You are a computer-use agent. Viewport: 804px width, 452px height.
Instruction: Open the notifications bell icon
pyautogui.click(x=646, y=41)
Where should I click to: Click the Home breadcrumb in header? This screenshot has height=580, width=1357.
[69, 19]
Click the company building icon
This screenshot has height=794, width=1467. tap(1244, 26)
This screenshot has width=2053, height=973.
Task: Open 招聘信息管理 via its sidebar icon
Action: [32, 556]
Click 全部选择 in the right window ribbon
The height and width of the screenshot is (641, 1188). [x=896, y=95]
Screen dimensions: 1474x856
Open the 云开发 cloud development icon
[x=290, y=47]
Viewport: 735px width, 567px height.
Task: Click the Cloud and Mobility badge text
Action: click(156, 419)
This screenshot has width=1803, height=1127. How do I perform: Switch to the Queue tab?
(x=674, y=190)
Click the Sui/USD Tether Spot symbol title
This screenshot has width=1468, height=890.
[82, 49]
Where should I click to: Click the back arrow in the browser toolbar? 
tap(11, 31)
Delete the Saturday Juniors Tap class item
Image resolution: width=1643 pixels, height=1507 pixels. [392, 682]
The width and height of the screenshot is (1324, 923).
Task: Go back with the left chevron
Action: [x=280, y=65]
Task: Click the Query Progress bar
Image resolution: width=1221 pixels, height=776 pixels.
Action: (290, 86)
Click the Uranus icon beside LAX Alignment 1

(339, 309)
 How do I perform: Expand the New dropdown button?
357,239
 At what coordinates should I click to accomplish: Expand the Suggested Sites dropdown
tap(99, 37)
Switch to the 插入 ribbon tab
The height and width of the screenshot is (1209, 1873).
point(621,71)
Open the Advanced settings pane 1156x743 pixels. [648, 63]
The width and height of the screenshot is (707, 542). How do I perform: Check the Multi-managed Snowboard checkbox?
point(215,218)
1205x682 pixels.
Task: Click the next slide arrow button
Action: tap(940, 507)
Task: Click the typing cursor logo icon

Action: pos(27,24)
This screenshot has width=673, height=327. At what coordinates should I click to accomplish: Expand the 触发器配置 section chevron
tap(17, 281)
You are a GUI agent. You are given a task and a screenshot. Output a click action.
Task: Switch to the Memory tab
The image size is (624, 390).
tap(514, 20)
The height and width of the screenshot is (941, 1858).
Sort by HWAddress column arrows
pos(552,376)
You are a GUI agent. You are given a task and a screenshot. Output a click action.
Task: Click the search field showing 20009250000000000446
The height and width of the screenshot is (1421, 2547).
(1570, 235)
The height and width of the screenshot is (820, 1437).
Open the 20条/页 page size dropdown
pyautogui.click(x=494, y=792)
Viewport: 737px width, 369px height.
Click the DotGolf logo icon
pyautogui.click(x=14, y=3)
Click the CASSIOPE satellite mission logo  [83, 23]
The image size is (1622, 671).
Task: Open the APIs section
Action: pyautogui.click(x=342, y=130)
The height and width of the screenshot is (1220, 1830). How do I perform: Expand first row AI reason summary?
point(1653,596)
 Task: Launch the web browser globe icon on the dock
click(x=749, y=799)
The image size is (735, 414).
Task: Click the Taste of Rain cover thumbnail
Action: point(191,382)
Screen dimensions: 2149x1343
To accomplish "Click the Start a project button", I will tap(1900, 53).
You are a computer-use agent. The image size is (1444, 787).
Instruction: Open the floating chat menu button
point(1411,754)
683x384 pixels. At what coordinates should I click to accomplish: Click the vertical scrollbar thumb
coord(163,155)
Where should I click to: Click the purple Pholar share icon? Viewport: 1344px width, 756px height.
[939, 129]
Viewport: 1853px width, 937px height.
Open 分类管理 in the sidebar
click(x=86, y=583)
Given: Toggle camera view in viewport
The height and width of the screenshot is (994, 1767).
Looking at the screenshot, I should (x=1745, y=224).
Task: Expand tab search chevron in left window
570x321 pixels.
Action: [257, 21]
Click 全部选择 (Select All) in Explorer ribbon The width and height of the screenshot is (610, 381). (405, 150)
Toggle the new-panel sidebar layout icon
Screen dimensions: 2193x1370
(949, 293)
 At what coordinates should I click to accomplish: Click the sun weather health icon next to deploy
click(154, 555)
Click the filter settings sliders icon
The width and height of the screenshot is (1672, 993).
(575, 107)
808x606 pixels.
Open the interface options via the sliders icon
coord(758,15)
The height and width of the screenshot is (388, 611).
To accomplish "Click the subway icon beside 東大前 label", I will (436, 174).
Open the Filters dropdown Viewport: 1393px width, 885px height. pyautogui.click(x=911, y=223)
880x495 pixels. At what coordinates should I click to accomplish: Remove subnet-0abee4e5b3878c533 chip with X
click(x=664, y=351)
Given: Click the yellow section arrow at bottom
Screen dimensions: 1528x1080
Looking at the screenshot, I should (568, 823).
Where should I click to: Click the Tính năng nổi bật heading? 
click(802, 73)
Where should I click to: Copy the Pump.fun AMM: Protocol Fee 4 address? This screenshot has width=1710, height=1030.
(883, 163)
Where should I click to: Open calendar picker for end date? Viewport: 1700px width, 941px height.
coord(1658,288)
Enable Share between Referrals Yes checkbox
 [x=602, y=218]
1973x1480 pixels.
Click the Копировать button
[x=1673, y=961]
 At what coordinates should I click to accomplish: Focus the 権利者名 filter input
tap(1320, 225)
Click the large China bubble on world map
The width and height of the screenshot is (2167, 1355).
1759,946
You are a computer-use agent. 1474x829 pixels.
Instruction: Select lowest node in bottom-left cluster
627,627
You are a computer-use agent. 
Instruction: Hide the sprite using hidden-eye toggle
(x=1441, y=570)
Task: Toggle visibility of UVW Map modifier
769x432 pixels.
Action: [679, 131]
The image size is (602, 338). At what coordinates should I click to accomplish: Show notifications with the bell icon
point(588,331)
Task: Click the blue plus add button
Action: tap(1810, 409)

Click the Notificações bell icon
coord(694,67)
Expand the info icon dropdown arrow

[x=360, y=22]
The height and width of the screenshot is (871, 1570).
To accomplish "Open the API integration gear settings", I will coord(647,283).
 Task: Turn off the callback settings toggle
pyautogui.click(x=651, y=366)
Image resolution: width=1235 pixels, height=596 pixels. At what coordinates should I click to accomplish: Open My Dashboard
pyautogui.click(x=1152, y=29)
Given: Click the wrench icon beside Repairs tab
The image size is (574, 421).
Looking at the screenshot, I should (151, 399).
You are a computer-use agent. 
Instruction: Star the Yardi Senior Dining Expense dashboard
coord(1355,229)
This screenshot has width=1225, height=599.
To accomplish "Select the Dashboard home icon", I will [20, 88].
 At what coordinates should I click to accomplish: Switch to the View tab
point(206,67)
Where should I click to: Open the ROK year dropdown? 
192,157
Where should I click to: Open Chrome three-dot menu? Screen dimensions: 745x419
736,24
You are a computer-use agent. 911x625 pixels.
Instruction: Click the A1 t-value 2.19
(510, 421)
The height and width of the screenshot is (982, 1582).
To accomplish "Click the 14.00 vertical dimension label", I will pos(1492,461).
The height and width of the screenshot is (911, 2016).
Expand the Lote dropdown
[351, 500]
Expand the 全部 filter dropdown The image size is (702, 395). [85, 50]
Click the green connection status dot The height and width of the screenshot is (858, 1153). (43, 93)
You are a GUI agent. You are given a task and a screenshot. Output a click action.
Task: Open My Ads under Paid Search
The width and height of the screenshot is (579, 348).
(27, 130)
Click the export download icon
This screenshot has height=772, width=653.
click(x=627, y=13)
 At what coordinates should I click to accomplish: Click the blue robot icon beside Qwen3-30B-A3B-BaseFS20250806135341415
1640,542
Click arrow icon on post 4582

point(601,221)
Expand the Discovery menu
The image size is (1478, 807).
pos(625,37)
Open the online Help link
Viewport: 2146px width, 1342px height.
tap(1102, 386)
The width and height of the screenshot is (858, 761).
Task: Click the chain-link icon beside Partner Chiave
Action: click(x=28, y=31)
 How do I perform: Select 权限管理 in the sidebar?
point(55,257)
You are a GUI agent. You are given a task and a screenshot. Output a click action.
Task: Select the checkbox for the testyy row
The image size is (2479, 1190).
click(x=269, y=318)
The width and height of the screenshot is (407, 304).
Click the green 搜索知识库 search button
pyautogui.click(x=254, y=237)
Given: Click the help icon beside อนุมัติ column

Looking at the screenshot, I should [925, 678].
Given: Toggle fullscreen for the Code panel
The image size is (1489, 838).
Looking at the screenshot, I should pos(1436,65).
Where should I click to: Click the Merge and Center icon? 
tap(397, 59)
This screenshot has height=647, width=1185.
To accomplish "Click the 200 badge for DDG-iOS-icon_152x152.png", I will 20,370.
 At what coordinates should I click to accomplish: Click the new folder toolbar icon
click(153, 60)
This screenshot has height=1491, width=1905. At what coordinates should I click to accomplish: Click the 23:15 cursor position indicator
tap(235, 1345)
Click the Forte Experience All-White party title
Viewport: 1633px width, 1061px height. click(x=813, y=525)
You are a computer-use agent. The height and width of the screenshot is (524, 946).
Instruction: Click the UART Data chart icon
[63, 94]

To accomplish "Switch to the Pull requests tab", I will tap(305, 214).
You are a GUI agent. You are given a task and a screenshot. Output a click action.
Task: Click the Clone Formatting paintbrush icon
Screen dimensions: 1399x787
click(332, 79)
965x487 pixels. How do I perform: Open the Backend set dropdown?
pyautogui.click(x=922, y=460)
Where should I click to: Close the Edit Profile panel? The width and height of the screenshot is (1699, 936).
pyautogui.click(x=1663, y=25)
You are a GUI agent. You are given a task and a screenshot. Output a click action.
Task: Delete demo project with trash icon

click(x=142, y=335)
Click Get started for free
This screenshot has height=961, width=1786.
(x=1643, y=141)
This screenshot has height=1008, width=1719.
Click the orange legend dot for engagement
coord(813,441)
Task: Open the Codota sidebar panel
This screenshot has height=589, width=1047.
□ □ □ □
YOUR INSTRUCTIONS:
Go through the material and copy every line in which the word "computer" occurs.

ANSWER SPACE:
You are a computer-use agent. Viewport: 804px width, 452px height.
You are a computer-use agent. The image size is (1444, 787).
You are a computer-use agent. 1474x829 pixels.
You are a computer-use agent. 
You are a computer-use agent. 
You are a computer-use agent. 911x625 pixels.
You are a computer-use agent. The height and width of the screenshot is (524, 946).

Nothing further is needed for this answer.